■ **TEXT EXCERPT**:
Full submissions must contain in a single file all the extracted road networks that your algorithm found in all images of the AOI_<n>_<city>_Roads_Test_Public folders, i.e. all images of all 4 cities should be processed into a single submission file. Full submissions can be created using the "Submit" button on TopCoder's submission uploader interface.

Notes on scoring

  • All length measurements are done in pixel space, using a constant pixel size of 0.31 meters. For example the maximum edge length of 50 meters means a 50/0.31 (~161.3) pixel distance.
  • The scorer treats points closer to each other than 0.1 pixels as equal. It is not recommended to place points close to each other, the connectivity of the graph may change in a nondeterministic way in this case.

Final Scoring

The top 10 competitors after the provisional testing phase will be invited to the final testing round. Within 10 days after the provisional testing phase you are required to submit a dockerized version of your code that we can use to test your system. The technical details of this process are described in a separate document.

Your solution will be subjected to three tests:

First, your solution will be validated (i.e. we will check if it produces the same output file as your last submission, using the same input files used in this contest). Note that this means that your solution must not be improved further after the provisional submission phase ends. (We are aware that it is not always possible to reproduce the exact same results. E.g., if you do online training then the difference in the training environments may result in different number of iterations, meaning different models. Also you may have no control over random number generation in certain 3rd party libraries. In any case, the results must be statistically similar, and in case of differences you must have a convincing explanation why the same result can not be reproduced.)

Second, your solution will be tested against a set of new image files. The number and size of these new set of images will be similar to the one you downloaded as testing data. Also the scene content will be similar.

Third, the resulting output from the steps above will be validated and scored. The final rankings will be based on this score alone.

Competitors who fail to provide their solution as expected will receive a zero score in this final scoring phase, and will not be eligible to win prizes.

Additional Resources

  • A visualizer is available here that you can use to test your solution locally. It displays satellite images, your extracted road networks and the expected ground truth. It also calculates detailed scores so it serves as an offline tester. (But note that the visualizer does not enforce the limits on allowed file size and number of lines.)
  • Further details on the scoring metric and also a Python implementation can be found here.

General Notes

  • This match is NOT rated.

■ **RAW DATA**:
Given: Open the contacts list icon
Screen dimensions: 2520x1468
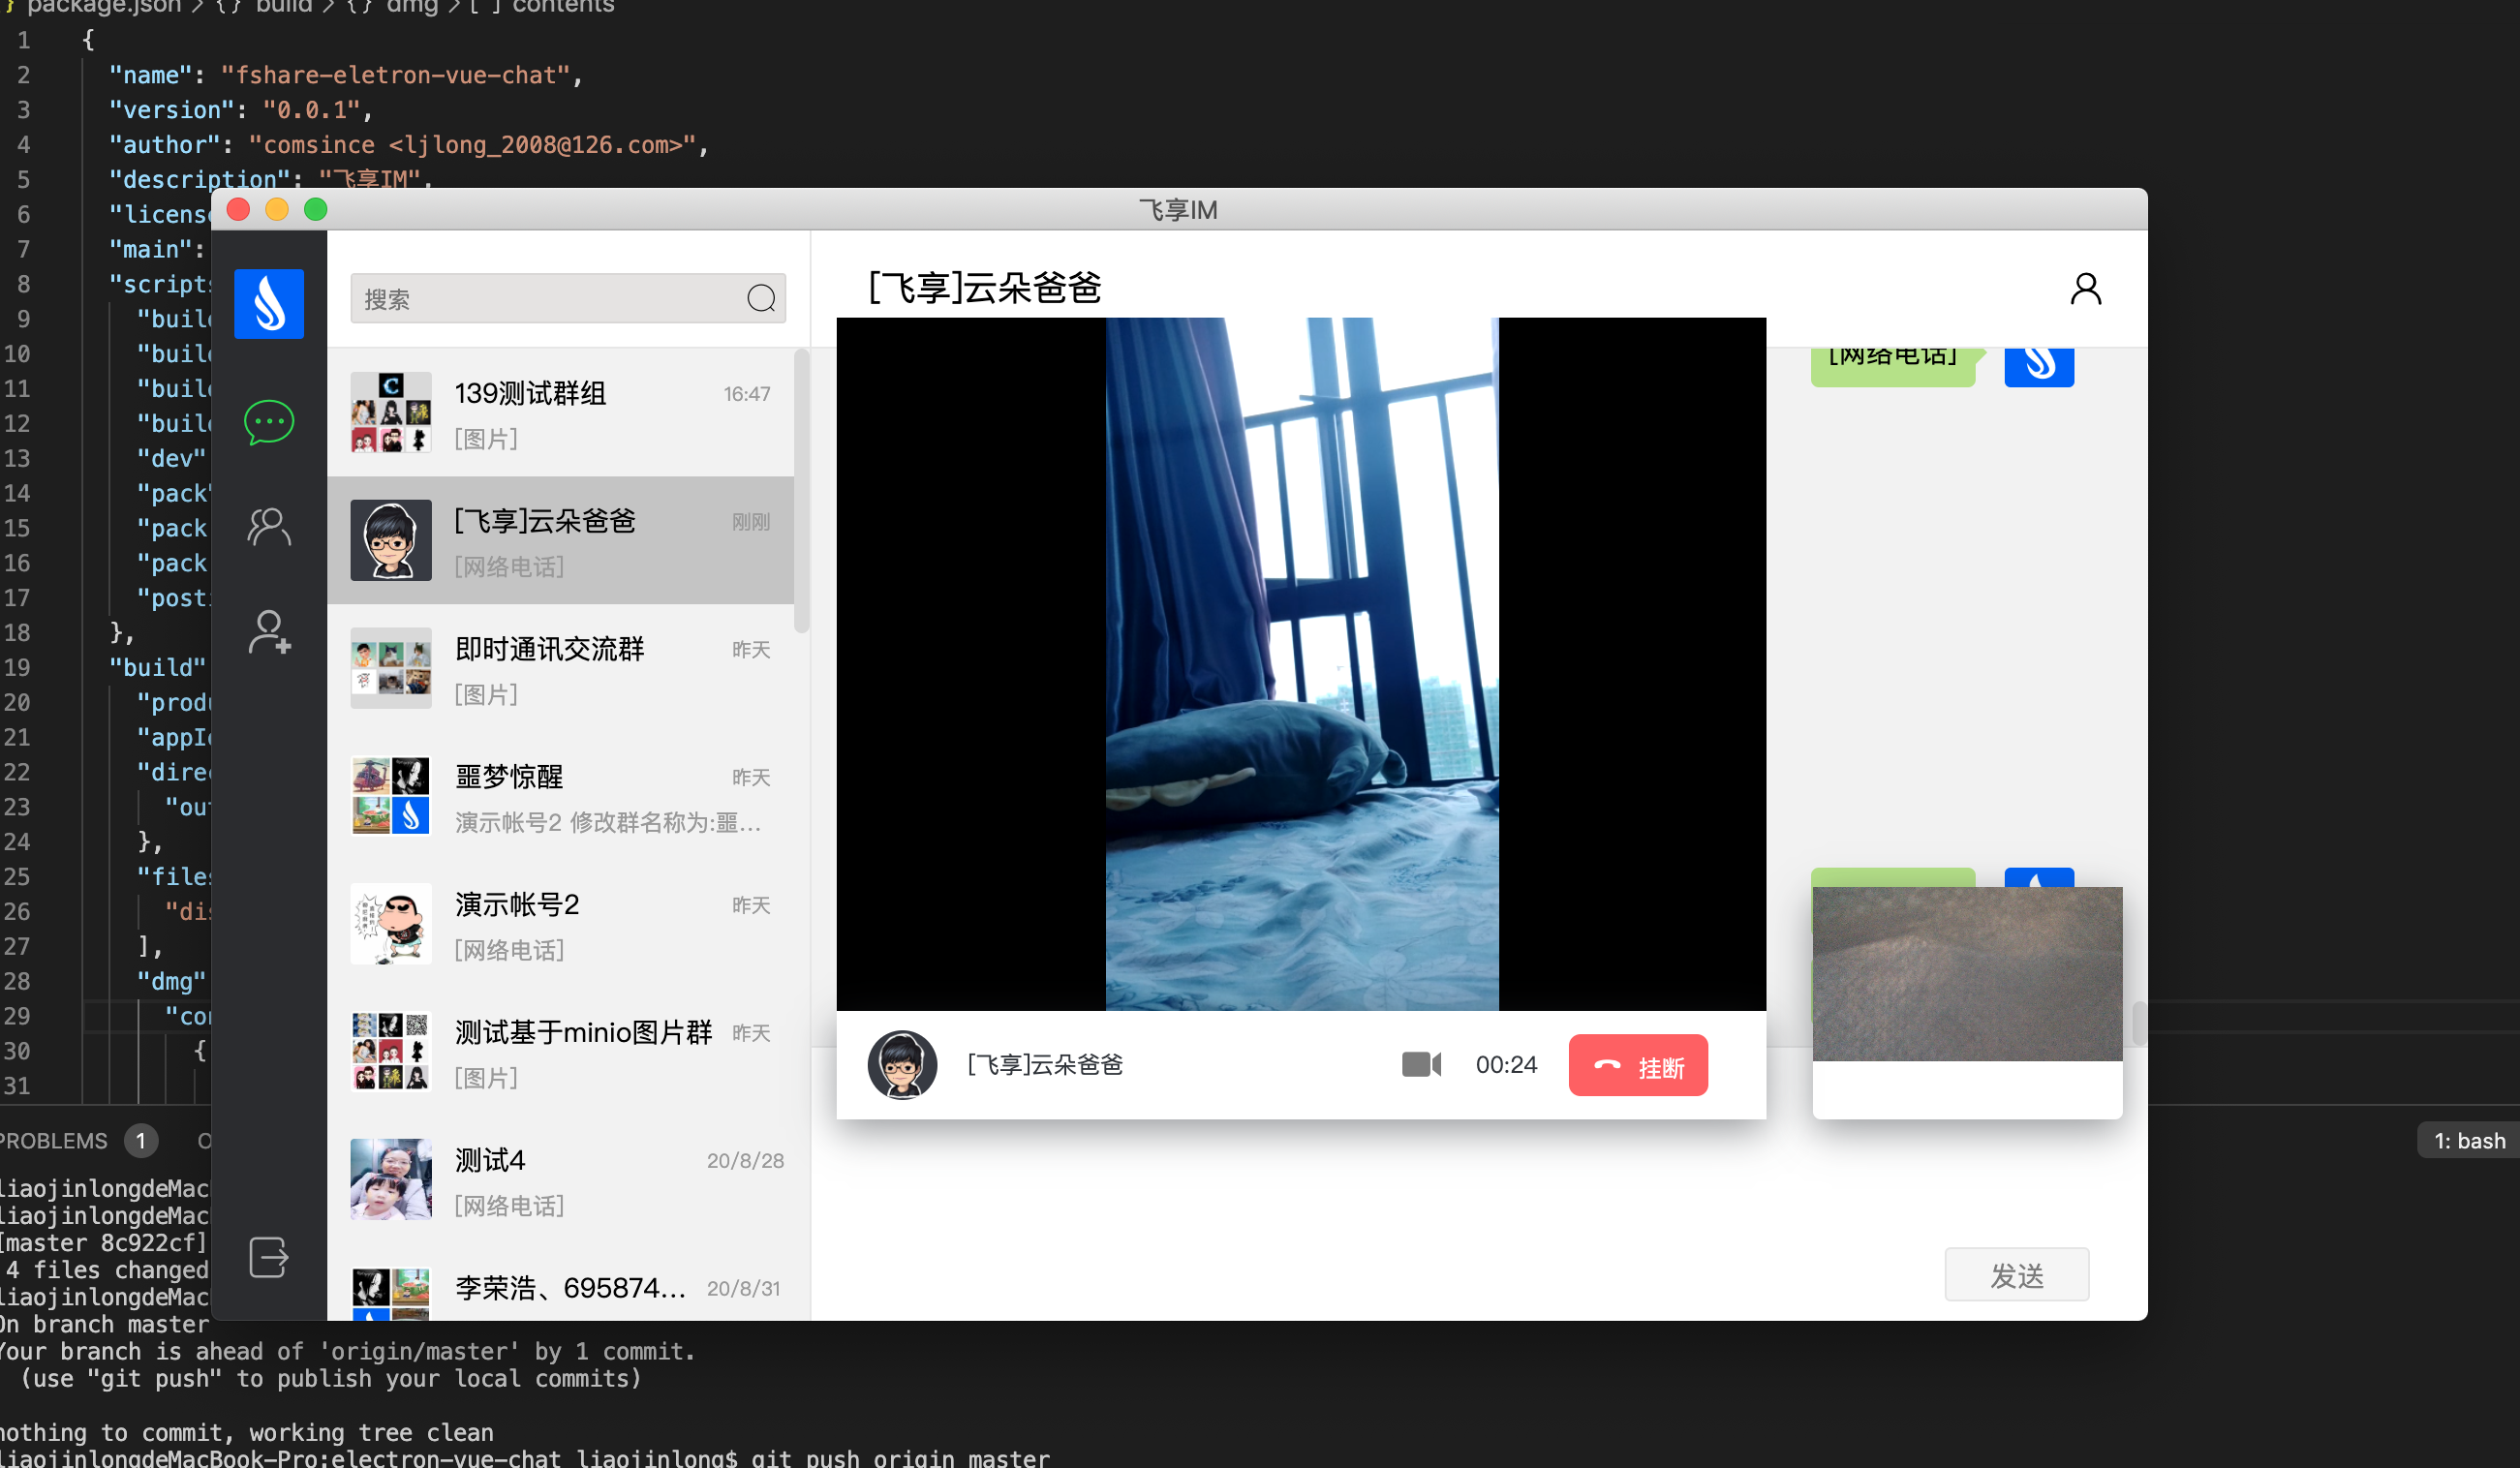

■ **STATED EXERCISE A**: What is the Spanish translation of this sentence from the road-extraction contest rules: "The final rankings will be based on this score alone."
■ **STATED EXERCISE B**: Can you proceed with the road-extraction contest rules from where they stop, adding a few more items under General Notes?

■ **EXERCISE RESULT A**: Las clasificaciones finales se basarán únicamente en esta puntuación.

■ **EXERCISE RESULT B**:
  • Teaming is allowed. Topcoder members are permitted to form teams for this competition. After forming a team, Topcoder members of the same team are permitted to collaborate with other members of their team. To form a team, a Topcoder member may recruit other Topcoder members, and register the team by completing this Topcoder Teaming Form. Each team must declare a Captain. All participants in a team must be registered Topcoder members in good standing. All participants in a team must individually register for this Competition and accept its Terms and Conditions prior to joining the team. Team Captains must apportion prize distribution percentages for each teammate on the Teaming Form. The sum of all prize portions must equal 100%. The minimum permitted size of a team is 1 member, the maximum permitted team size is 5 members. Only team Captains may submit a solution to the Competition. Topcoder members participating in a team will not receive a rating for this Competition. Notwithstanding Topcoder rules and conditions to the contrary, solutions submitted by any Topcoder member who is a member of a team on this challenge but is not the Captain of the team are not permitted, are ineligible for award, may be deleted, and may be grounds for dismissal of the entire team from the challenge. The deadline for forming teams is 11:59pm ET on the 21th day following the date that Registration and Submission opens as shown on the Challenge Details page. Topcoder will prepare a Teaming Agreement for each team that has completed the Topcoder Teaming Form, and distribute it to each member of the team. Teaming Agreements must be electronically signed by each team member to be considered valid. All Teaming Agreements are void, unless electronically signed by all team members by 11:59pm ET of the 28th day following the date that Registration and Submission opens as shown on the Challenge Details page. Any Teaming Agreement received after this period is void. Teaming Agreements may not be changed in any way after signature. The registered teams will be listed in the contest forum thread titled "Registered Teams".
  • Organizations such as companies may compete as one competitor if they are registered as a team and follow all Topcoder rules.
  • Relinquish - Topcoder is allowing registered competitors or teams to "relinquish". Relinquishing means the member will compete, and we will score their solution, but they will not be eligible for a prize. Once a person or team relinquishes, we post their name to a forum thread labeled "Relinquished Competitors". Relinquishers must submit their implementation code and methods to maintain leaderboard status.
  • In this match you may use any programming language and libraries, including commercial solutions, provided Topcoder is able to run it free of any charge. You may use open source languages and libraries provided they are equally free for your use, use by another competitor, or use by the client. If your solution requires licenses, you must have these licenses and be able to legally install them in a testing VM (see "Requirements to Win a Prize" section). Submissions will be deleted/destroyed after they are confirmed. Topcoder will not purchase licenses to run your code. Prior to submission, please make absolutely sure your submission can be run by Topcoder free of cost, and with all necessary licenses pre-installed in your solution. Topcoder is not required to contact submitters for additional instructions if the code does not run. If we are unable to run your solution due to license problems, including any requirement to download a license, your submission might be rejected. Be sure to contact us right away if you have concerns about this requirement.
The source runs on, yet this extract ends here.